305 Million Solutions to The Black-Scholes Equation in 16 Minutes with AWS Lambda

Originally Posted: May 28, 2017

The research I’m working on involves estimating a firm’s probability of default over a variety of time horizons using the Merton Distance to Default model. The dataset contains daily financial information for more than 24,000 firms over the past 30 years. Given that I am calculating the probability of default over five time horizons, applying the Merton model will require solving the Black-Scholes equation roughly 305 million times. Luckily, the model is easily parallelized because the only data needed for the model, aside from the risk-free rate, is firm specific. This post shows how the Python library Pywren can leverage AWS Lambda to run hundreds of models in parallel, achieving a 270x speed-up over a quad-core i7-4770, with minimal changes to the simulation code. If you are interested in learning more about the model, see my post about implementing the model in Python.

Define The Function to Run on Lambda

Depending on what you need to solve, you may be able to pass information directly to Lambda via Pywren’s interface. My data was stored in S3 already, so I wrote a function that takes an S3 key and then handles loading the data, running the simulation, and writing the results to S3. The full code is available on my Github repo, but the main function of interest is:

def run_model(key, time_horizon=[1,2,3,4,5]):
    '''
    Apply B-S option pricing model to calculate inferred firm asset values as a
    function of time.

    Args:
        key (str): key pointing to data in S3
        time_horizon (list): List of time horizons (In Years) to calculate model over

    Returns:
        float: Time run was started (In unix time)
        float: Time run finished (In unix time)
        dict: Response from S3 write
    '''
    start = time.time()

    # Get data from S3
    h_map, dates, data = get_data(key)

    # Check if there is at least one year's worth of historical data
    if len(dates) > 252:
        # Run the simulation
        results = solve_for_asset_value(data, h_map, time_horizon=time_horizon)

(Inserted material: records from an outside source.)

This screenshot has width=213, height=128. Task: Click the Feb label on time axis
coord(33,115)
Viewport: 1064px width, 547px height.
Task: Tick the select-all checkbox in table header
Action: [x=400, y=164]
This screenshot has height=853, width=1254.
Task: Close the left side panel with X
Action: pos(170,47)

        # Merge data back into CSV
        csv_file = merge_data_to_csv(h_map, dates, data, results)

        # Save results to S3
        result_key = key.replace('merged-corp-data', 'merton-results')
        response = save_data(csv_file, result_key)
    else:
        response = False

    end = time.time()

    return start, end, response

Executing on Lambda

Pywren makes executing your function on Lambda incredibly easy and familiar to anyone that has used Python’s map function or Python’s process pools. Behind the scenes, Pywren handles serializing all the supporting functions, data, etc. that are needed to execute your code on Lambda. This is what it comes down to:

import pywren

# Create a Pywren executer
wrenexec = pywren.default_executor()

# Use the executer's map function just like Python's map
futures = wrenexec.map(run_model, bucket_contents)

# Get the results
map_results = pywren.get_all_results(futures)

Figure 1 below shows that within about 15 seconds of execution, the number of workers ramps up to a peak of ~900 and holds steady for ~16 minutes until execution finishes. The shaded gray lines show the runtime of each individual job.

Figure 1. Evolution of executing Merton Models on AWS Lambda

Figure 2 shows that the majority of the simulation runs take less than 60 seconds to complete, well under Lambda’s time limit of 300 seconds:

Conclusion

Pywren makes it incredibly easy to leverage AWS Lambda for compute tasks, especially tasks which are inherently easy to parallelize. For more details on the exact performance that can be harnessed from Lambda, see the benchmarking done by Pywren’s authors, Eric Jonas et al.